A report, based on research by management consultants AT Kearney and published by the CBI, reveals how an underinvestment in R&D, coupled with a skills crisis and weak industries is costing the manufacturing industry billions of pounds in lost profits every year.

The CBI would like to see the government tackle this by strengthening supply chains and focusing on innovation, which will lead to better-quality products and better customer service.

Among the measures the business group is calling for are:

  • Setting a long-term target for public and private sector spending on R&D to rise to 3 per cent of GDP
  • Widening the R&D tax credit to support the later stages of the commercialisation and manufacture of innovative British products
  • Doubling spending on the UKs innovation agency, Innovate UK, over the course of the next parliament
  • Financially incentivising science, technology, engineering and mathematics (STEM) degrees, and ensuring more graduates take up jobs in these sectors
  • Creating a national materials strategy, as part of our industrial strategy, to protect and enhance critical supply chain sub-sectors.

The molten metals of manufacturing have long coursed through the veins of our economy. Optimism within industry is now rising at a strong rate, and investment intentions are on the up. But it’s time for some fresh thinking, says Katja Hall, CBI deputy director-general.

“We need to see a bold strategy that breathes new life into our supply chains, and makes the UK the destination of choice for manufacturing high value products.”

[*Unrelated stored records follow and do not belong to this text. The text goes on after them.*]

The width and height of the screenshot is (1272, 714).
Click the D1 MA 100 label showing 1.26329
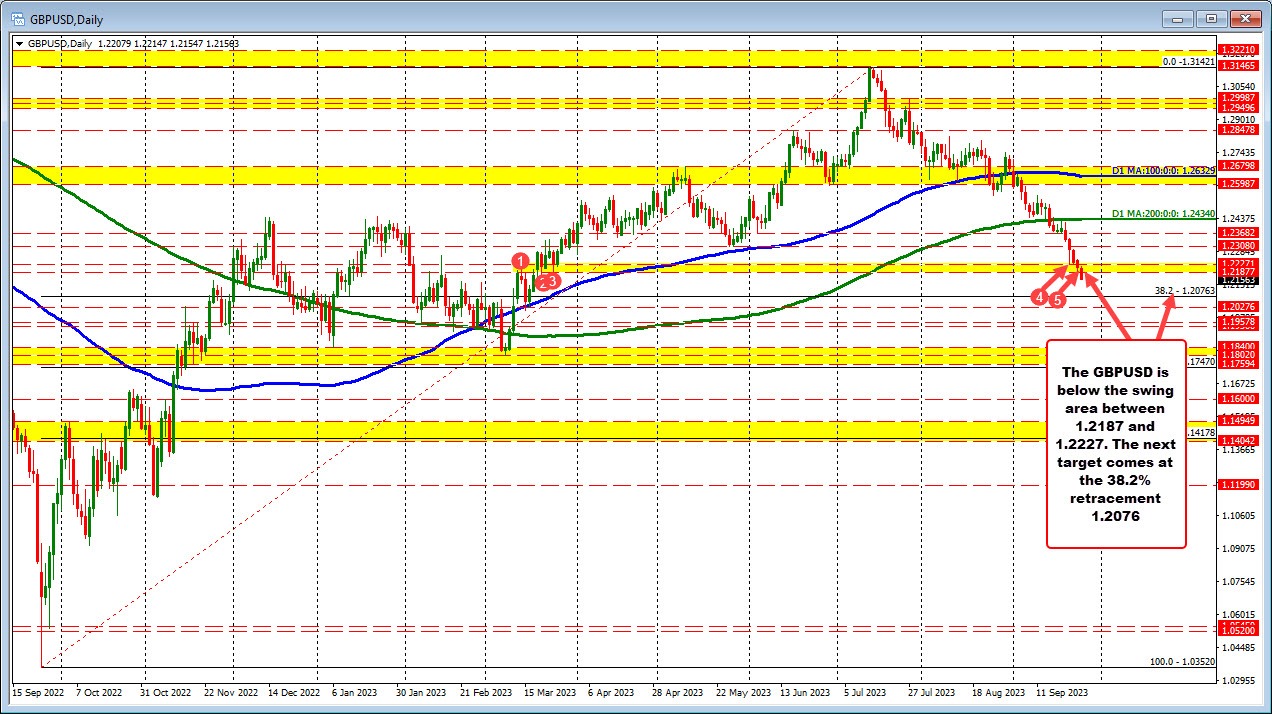(1165, 171)
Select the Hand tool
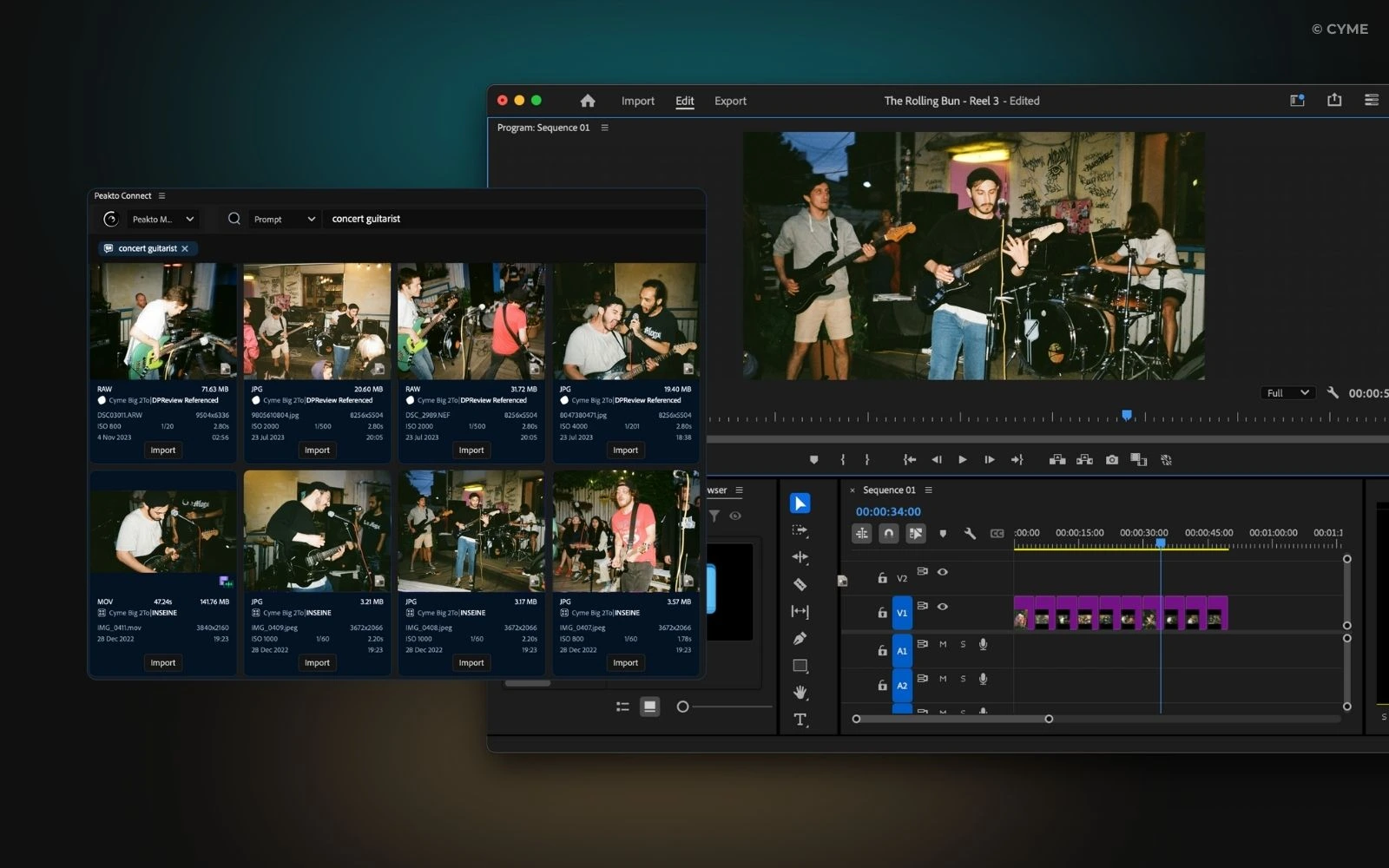1389x868 pixels. click(x=800, y=693)
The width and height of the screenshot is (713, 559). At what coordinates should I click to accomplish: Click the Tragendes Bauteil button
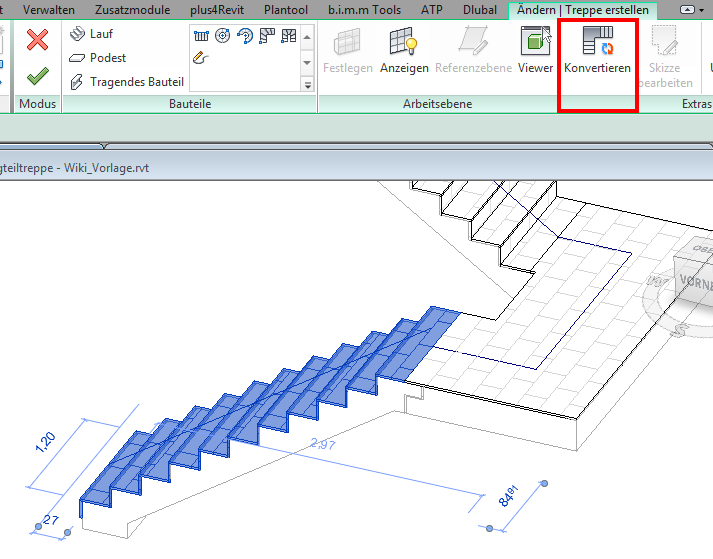(x=126, y=82)
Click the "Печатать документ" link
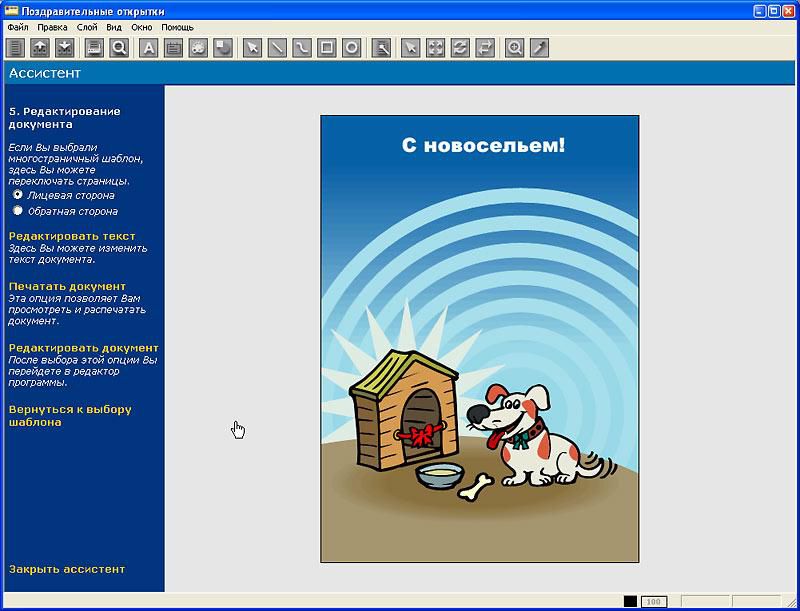Image resolution: width=800 pixels, height=611 pixels. click(67, 286)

This could provide a 30bn boost to the economy, and create half a million extra jobs, according to Hall. 

She points to Britain’s neighbours, such as France, where R&D investment is 40 per cent higher than in the UK.

“We need policies which focus on creating long-term value – from increasing R&D spending to establishing a UK-wide materials strategy – to enable industry to play to its strengths and compete effectively on the world stage,” she adds. “This renaissance in British manufacturing will make it a byword for innovation and quality.

As supply chains bear the brunt of skills shortages, the CBI is calling for action to:

  • Double the number of STEM graduates, and triple STEM apprentices
  • Ramp up female participation in manufacturing, with Davies-style targets
  • Reform the immigration system by raising the Tier 2 skilled visa cap
  • Better align skills funding with the UK’s industrial strategy.
  • Moving from being open for business to hungry for business

“As the challenges of global supply chains become better understood, companies are beginning to look beyond the headline cost to the true value. Winning will be through supply chains that drive revenue, not just striving to be the lowest cost,” says Charles Davis, strategic operations partner at AT Kearney.

“Other countries and regions in Western Europe are looking at similar trends as they seek to reinvigorate their industrial bases. As the UK is starting from behind the OECD average for R&D spending, we need to move fast if we are to win.